PILATES STYLE In 2019, you entered into your fourth decade as the founder of BASI Pilates and opened a brand-new headquarters in Newport Beach, among many other accomplishments. What inspires you to keep improving?

RAEL I have always had an innate drive to make everything I do the very best it can possibly be. Some would call me a perfectionist. My mom and dad had incredible drive in their own very unique ways. From an early age I recognized this drive in them, both in their personal and professional lives. Yet, their drive never negated the human qualities of compassion, respect and humility. They were such inspiring role models for me. I owe them a great debt of gratitude.

With BASI, it always comes down to the incredible people that make up the global BASI family. They inspire me constantly.

PS You turned 65 in April. Do you see your birthday as a turning point in any way?

RAEL I see every birthday as a time to evaluate what I have been engaged in and where I am headed. Sometimes it is a turning point, but usually it is just a correction in direction. For me, 65 seems like a particularly important milestone. On a practical level, society starts treating you a little differently. It’s time to receive my Medicare card! I’m also taking stock of my business. At 65, whether I like it or not, my career is entering its sunset years. I must ensure there’s a strategy for BASI to continue to thrive for years to come. It’s incumbent upon me to create a succession plan. Also, a plan for myself, for how I can start to recalibrate my life and find a better balance between my personal life and work.

PS Many people retire in their 60s, but you don’t seem to be slowing down in the least. How are you able to keep pace with your demanding lifestyle?

RAEL I keep pace by not thinking of everything I need to do at once, but rather compartmentalizing— one month at a time, one week at a time, one day at a time. If I look at everything together, I become overwhelmed. I live by the words, “put one foot in front of the other.” That was drummed into me during my years in the military.

PS How do you navigate being a teacher of 65 when your body can’t do what it could at 25?

RAEL I can no longer identify myself solely as the person who can perform all the most difficult repertoire. I need to start seeing my value as someone who can inspire and contribute in other ways, beyond the performance of exercises. It’s a huge transition, one that hasn’t been an easy one, and one that continues to be a challenge.
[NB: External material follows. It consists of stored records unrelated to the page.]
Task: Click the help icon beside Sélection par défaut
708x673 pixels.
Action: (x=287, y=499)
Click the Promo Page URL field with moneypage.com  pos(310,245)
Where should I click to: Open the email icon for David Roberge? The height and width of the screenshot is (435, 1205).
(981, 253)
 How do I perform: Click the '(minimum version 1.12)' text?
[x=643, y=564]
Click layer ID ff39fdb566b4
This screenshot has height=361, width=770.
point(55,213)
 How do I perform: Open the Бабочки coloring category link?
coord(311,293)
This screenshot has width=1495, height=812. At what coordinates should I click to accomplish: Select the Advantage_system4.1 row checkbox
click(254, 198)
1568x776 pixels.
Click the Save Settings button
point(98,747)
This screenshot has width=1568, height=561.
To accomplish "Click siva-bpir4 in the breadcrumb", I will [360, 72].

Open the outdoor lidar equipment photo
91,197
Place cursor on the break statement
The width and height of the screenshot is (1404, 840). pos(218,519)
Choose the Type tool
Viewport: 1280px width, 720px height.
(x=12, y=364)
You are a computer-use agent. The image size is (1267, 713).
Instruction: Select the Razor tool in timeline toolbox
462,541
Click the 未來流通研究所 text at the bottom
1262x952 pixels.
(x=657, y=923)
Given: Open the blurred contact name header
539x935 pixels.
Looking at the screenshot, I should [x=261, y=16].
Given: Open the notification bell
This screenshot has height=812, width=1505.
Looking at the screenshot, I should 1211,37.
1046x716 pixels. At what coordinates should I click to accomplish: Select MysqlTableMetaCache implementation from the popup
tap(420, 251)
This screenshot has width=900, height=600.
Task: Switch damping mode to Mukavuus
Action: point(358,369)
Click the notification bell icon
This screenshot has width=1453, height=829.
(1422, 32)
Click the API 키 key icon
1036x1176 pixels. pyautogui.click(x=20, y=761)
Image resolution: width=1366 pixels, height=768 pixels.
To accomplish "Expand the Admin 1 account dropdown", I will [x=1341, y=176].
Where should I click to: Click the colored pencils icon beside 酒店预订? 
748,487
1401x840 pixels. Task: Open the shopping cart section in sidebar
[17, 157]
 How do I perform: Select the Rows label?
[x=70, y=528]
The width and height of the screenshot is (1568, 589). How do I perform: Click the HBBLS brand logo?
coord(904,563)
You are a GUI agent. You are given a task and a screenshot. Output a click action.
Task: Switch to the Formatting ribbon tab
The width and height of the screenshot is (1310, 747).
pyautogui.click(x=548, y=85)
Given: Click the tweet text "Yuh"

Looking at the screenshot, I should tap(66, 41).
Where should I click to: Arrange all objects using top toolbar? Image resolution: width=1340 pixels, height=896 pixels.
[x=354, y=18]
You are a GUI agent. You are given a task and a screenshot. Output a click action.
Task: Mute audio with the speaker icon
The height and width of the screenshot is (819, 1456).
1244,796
PS Has there been anyone or anything that has helped you along the path?

RAEL I give tremendous credit to my wife, Adelle. She has told me for years that it’s not humanly possible to continue performing at the same level I have been accustomed to in my 60s and beyond. I need to prepare to let go. She has been a rock in supporting me through it.

Also, many students and colleagues have played a big part in reassuring me and supporting me. They tell me, “We come to learn from you, not to see a show; we want to see you teach the exercises, to learn from your cueing and your touch, to glean knowledge from your life experience.” The hard part is accepting it and believing it myself. I have to be honest in saying that so much of my identity has been linked to athletic performance since my early years swimming competitively, and then dancing and practicing Pilates for the past four decades. You rely so much on your physical being, and when that changes, you’re forced to shift the paradigm.

PS Do you face any challenges at 65 years of age?

RAEL Absolutely! I face challenges, both physically and mentally. There is no way that I could put my body through what I have for so many years and not have aches, pains and degeneration. My shoulders have always been problematic. I have had two extensive rotator cuff surgeries, and I have some back issues. However, I refuse to be defined by my ailments.

PS What does your personal Pilates practice look like?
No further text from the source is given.